Ayesha Mudassar
Roshan Packages Limited (RPL) experienced an increase of 60.9% and 42.7% in before and after-tax profits, respectively, in the first half of the ongoing fiscal year (1HFY24) compared with the same period last year (1HFY23), according to WealthPK. As per the company's half-yearly report, RPL posted a profit-before-tax (PBT) of Rs175.8 million and a profit-after-tax (PAT) of Rs111.5 million in 1HFY24. However, the gross profit declined by 2.7% to Rs558 million compared to the previous year's six-month period. This reduction reflects increased costs and potential pricing pressures.

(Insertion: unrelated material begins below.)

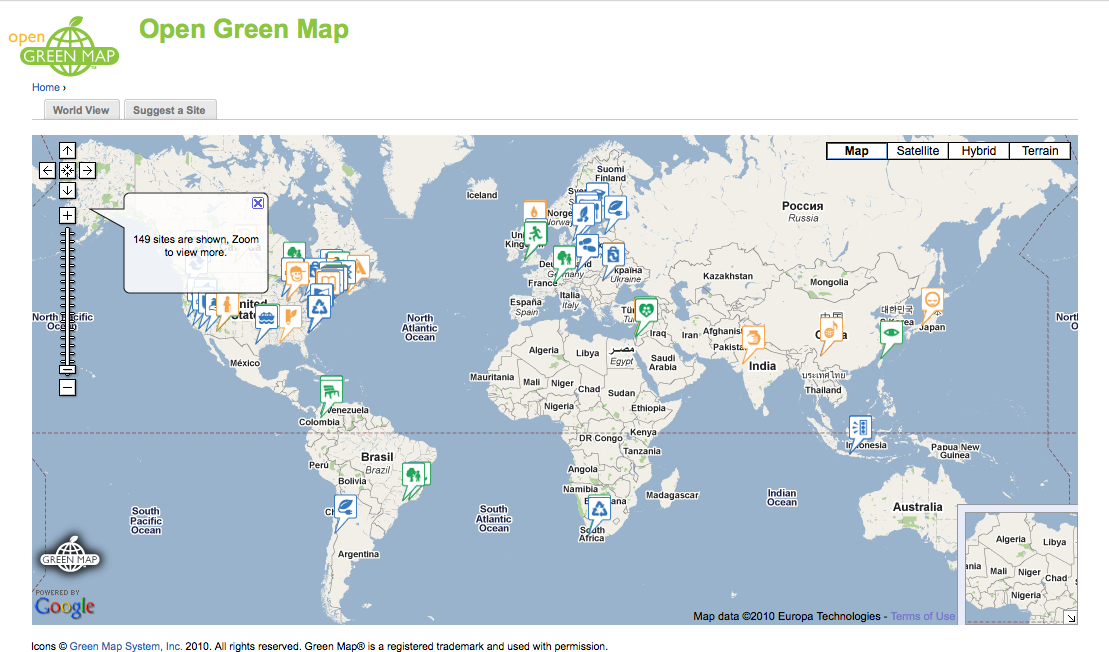Click the eye marker near Taiwan

coord(891,330)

The RPL revenue increased to Rs5.41 billion, representing a 4.3% growth from the preceding year's six months. This growth can be attributed to the company's improved focus on customer satisfaction, meeting international quality products, and increased market share. Operating expenses, including administrative, selling and distribution costs, decreased marginally from Rs344 million to Rs340 million during the period under review. Other income witnessed a substantial increase, rising from Rs65 million to Rs123 million in 1HFY24 thanks to diversified income streams and improved investment activities.

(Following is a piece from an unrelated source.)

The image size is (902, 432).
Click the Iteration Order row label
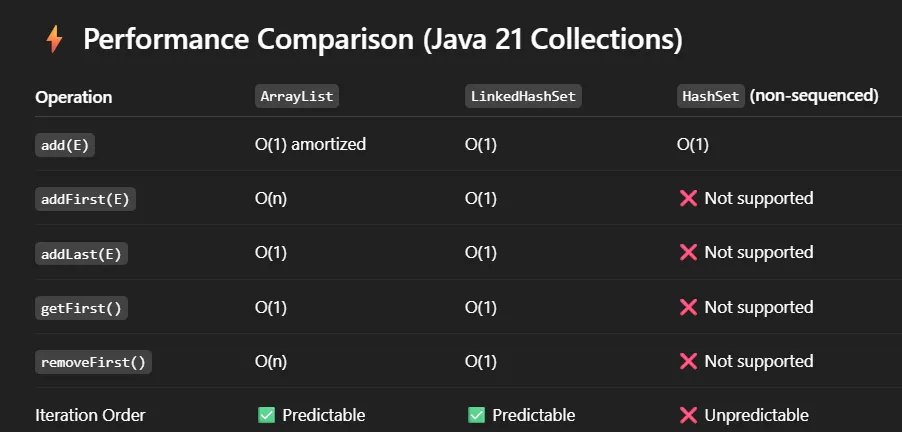tap(90, 415)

Performance over last four years (2020-23)
The net sales of RPL have been growing since 2020. However, the after-tax profit decreased in 2022 and 2023 after posting a growth in 2021. In 2021, RPL's topline grew by 33.7% year-on-year (YoY) on the back of a volumetric growth of 7.9%. Following the Covid-19 pandemic, people became more aware of hygiene and the importance of proper packaging, which buttressed the demand for RPL products. Owing to high demand and monetary easing, the net profit grew by 39% with a margin of 4.9% during this year. Moreover, EPS surged to Rs2.44 in 2021.

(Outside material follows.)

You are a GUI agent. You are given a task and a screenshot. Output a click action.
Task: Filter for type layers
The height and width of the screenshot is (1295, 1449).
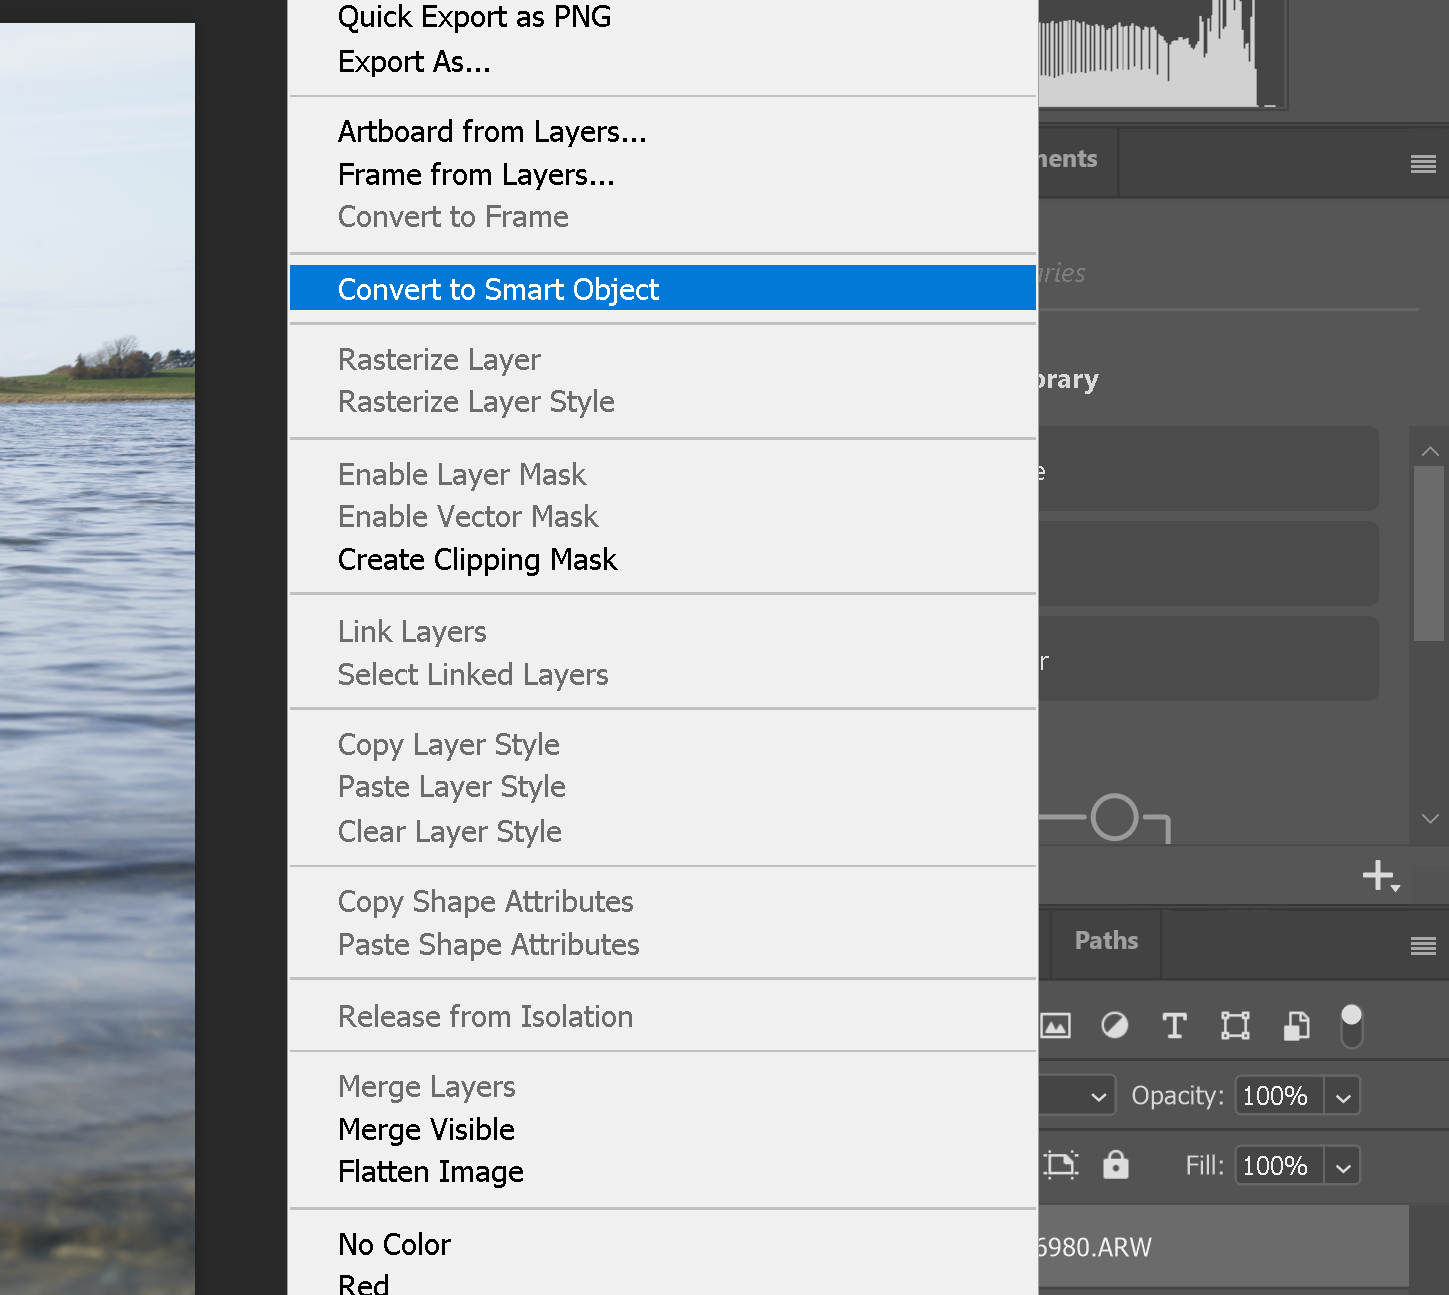coord(1174,1025)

The demand remained robust in 2022 with a 27% YoY growth in topline. However, a rise in the cost of imported raw materials coupled with rupee depreciation and higher utility charges pushed the cost of sales up by 30% in 2022. The rise in finance costs due to higher discount rates and increased borrowings translated into a 23% YoY drop in net profit, which clocked in at Rs264.7 million. EPS also plunged to Rs1.87 in the year. The RPL's topline posted a 16% YoY growth in 2023. However, rupee depreciation and high energy and finance costs diluted the impact of topline growth. The net profit slashed by 57% YoY in 2023 to clock in at Rs150.3 million. Moreover, EPS shrank to Rs1.06 in 2023 from Rs1.87 during the last year.
Financial ratios
Roshan Packages Limited’s historical ratios provide insights into the company’s profitability, efficiency and growth trends over the years. The packaging company witnessed fluctuations in its gross profit margin over the four years. In 2023, the gross profit margin was 12.44% compared to the previous year's margin of 10.32%. This rise in gross profit reflects the company's effective cost management and pricing strategies. The company posted the highest net profit ratio of 4.94% in 2021. However, a declining trend was observed in the subsequent years (2022, 2023). The decrease may be attributed to various factors, including an increased operating expense, changes in market conditions or reduced profitability.
Roshan Packages experienced significant fluctuations in EPS growth over the period 2020-2023. In 2023, the EPS growth was negative at -43.32%, following a negative growth of 23.36% in the previous year. This was mainly due to challenges in maintaining profitability or unfavourable market conditions. The PEG ratio assesses the relationship between a company's price-to-earnings ratio and its EPS growth rate, providing insights into the company's valuation relative to its growth potential. In 2023, the PEG ratio was -0.19, indicating a potentially undervalued stock relative to its EPS growth.
About the company
Roshan Packages was incorporated in Pakistan as a private company limited by shares on August 13, 2002, under the Companies Act, 2017. It was converted into a public limited company on September 23, 2016, and was listed on the Pakistan Stock Exchange on February 28, 2017. It is principally engaged in the manufacture and sale of corrugation and flexible packaging materials.
Future outlook
With the initiation of foreign inflows and ease of import restrictions, RPL is in a better position to stock up on its inventory and to significantly streamline its customer portfolio to include fast-moving consumer goods (FMCG) and essential commodities segment. In this way, it can guard its margins and bottom line from further decline.